Se parlassimo di scelte e
pentimento, cosa ci diresti?
Le
scelte di Luisa, benché a volte non sembrino ponderate, addirittura
irragionevoli, contro il suo interesse, sono volute. Luisa scrive, anche
materialmente, le opzioni, elenca i pro e i contro, poi decide. Le scelte sono
piccole, quasi insignificanti (che cosa mangiare a cena, interrompere le
tradizioni dei regali a Natale) o molto più importanti (la scelta del lavoro,
che cosa fare della somma di denaro che si trova, inaspettatamente, nelle
mani). In ogni caso, una volta scelto, Luisa non si pente, anche quando prende
coscienza delle conseguenze. Vive una ineluttabilità delle cose, una
predestinazione nella sua vita. Le cose non potevano andare che in quella
maniera, dunque nessun pentimento, direi più una rassegnazione.
Ci dai un’immagine della
scuola non convenzionale?
Luisa
pensa che sia un organismo autorigenerante, che vive di vita propria, potrebbe
autogovernarsi. La lasci a luglio e lei aspetta, uguale che si torni. Mi piace
questa idea di Luisa, la condivido, anche io la guardo, a ogni rientro, con
stupore e meraviglia, eterna.
Infine,
una provocazione: spesso il docente sembra aver perso autorità e autorevolezza
agli occhi di allievi e famiglie tanto che il concetto di “salire in cattedra”

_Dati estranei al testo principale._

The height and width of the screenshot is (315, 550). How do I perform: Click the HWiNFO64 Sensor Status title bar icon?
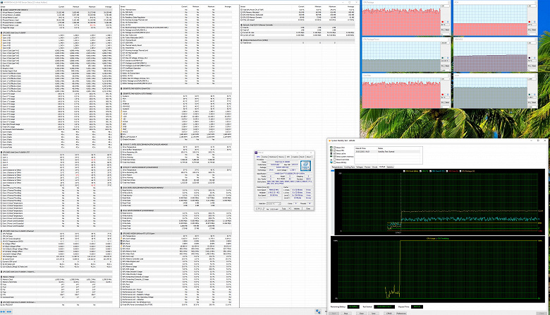pyautogui.click(x=2, y=1)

risulta ribaltato, inoltre nell’immaginario di molti l’insegnante è colui che
trascorre tutta l’estate a casa e lavora per un monte ore settimanale inferiore
ad altre professioni. Scrivere un libro del genere può essere utile per far
immergere il lettore nella cronaca di una vita lavorativa segnata dai sintomi e
dalle manifestazioni tipici del burnout, magari, fargli cambiare idea?
Nella narrazione viene fuori anche questo
aspetto, la cattiva percezione che ha del docente l’opinione pubblica. Il
lavoro dell’insegnante viene descritto con le gratificazioni, gli inevitabili
momenti di sconforto, la stanchezza, a cui pochi credono, le motivazioni che a
un tratto mancano. Certo che si fa riferimento ai famosi tre mesi di vacanza,
reali solo nell’immaginario collettivo, e al lavoro che si dice circoscritto,
certo che emerge il lavoro sommerso, quello che non si vede, ma si onora con
orgoglio e puntualità. Il rapporto umano continuativo, per il quale insieme
bisogna gestire il gruppo e le singole individualità, la classe e i bisogni, e
i sogni, di ciascuno. Ma per nulla era questo l’obiettivo del libro, sono
risvolti che vengono fuori dalla narrazione.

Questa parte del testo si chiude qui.